● **PASSAGE**:
━━━━━━━━━━━━━━━━
After having absorbed this exhaustive amount of material, he would make notes on little 3-by-5 index cards, which he would then file under the appropriate subheading in a card-file box. Usually he would amass hundreds and hundreds of these cards in several boxes, before beginning to block out his piece.
This research and scholarship shows itself, at least in the case of The Decline and Fall of Practically Everybody, in the hundreds of humorous footnotes that accompany the text. And although Cuppy’s work is sometimes laugh-out-loud funny, you’re always aware that it really does contain quite a lot of legitimate historical fact, which somehow makes it even funnier. Cuppy employs a pseudo-scholarly tone, and the humor is gentle but relentless, and builds throughout each piece – which makes it difficult to give examples. But I’ll try a couple.
━━━━━━━━━━━━━━━━
● **DATA SHOWN**:
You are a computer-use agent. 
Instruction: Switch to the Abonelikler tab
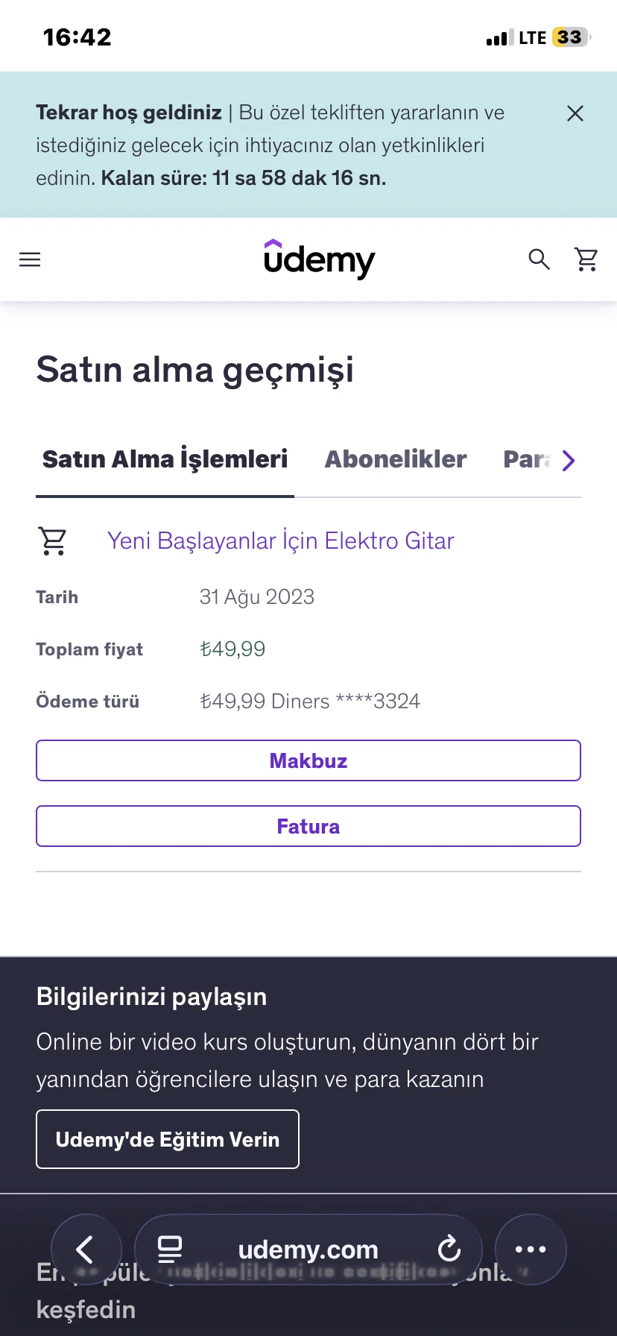pyautogui.click(x=396, y=459)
━━━━━━━━━━━━━━━━
● **WHAT TO WORK ON**:
1. Using the Cuppy passage, decide whether each statement agrees with it. Answer yes or no for each, and quote the deciding words.
(a) Cuppy kept his notes on 3-by-5 index cards filed in card-file boxes.
(b) The Decline and Fall of Practically Everybody has only a few humorous footnotes.
(c) Cuppy's humor is described as gentle.
2. Carry on the Cuppy passage from its final sentence.

● **EXERCISE RESULTS**:
1.
(a) Yes: "he would make notes on little 3-by-5 index cards, which he would then file under the appropriate subheading in a card-file box."
(b) No: "in the hundreds of humorous footnotes that accompany the text"
(c) Yes: "the humor is gentle but relentless"

2.
The book’s second tale, “Hatshepsut,” ends with this paragraph and its accompanying footnote:
Thutmose III died in 1447 B.C. in the fifty-fourth year of his reign, or the thirty-second counting from the death of Hatshepsut. None of his obelisks, inscribed with whopping big lies about his seventeen campaigns, remained in Egypt. They were picked up as souvenirs and carried to distant lands. One of them, known as Cleopatra’s Needle, although it has nothing to do with Cleopatra and never had, is now in Central Park, New York City, where it causes passers-by to pause for a moment in the day’s rush and inquire: “What the hell is that?” It is called Cleopatra’s Needle because the world is full of people who think up those things. If you ask me, it always will be.
[Footnote: In the reign of Amenhotep IV, or Ikhnaton, the Hittites grew so strong that the Egyptian Empire fell apart. I forget, at the moment, what became of the Hittites.]
Or, another example, toward the end of the chapter on William the Conqueror and his wife Matilda:
The Bayeux Tapestry is accepted as an authority on many details of life and the fine points of history in the eleventh century. For instance, the horses in those days had green legs, blue bodies, yellow manes, and red heads, while the people were all double-jointed and quite different from what we generally think of as human beings. . . .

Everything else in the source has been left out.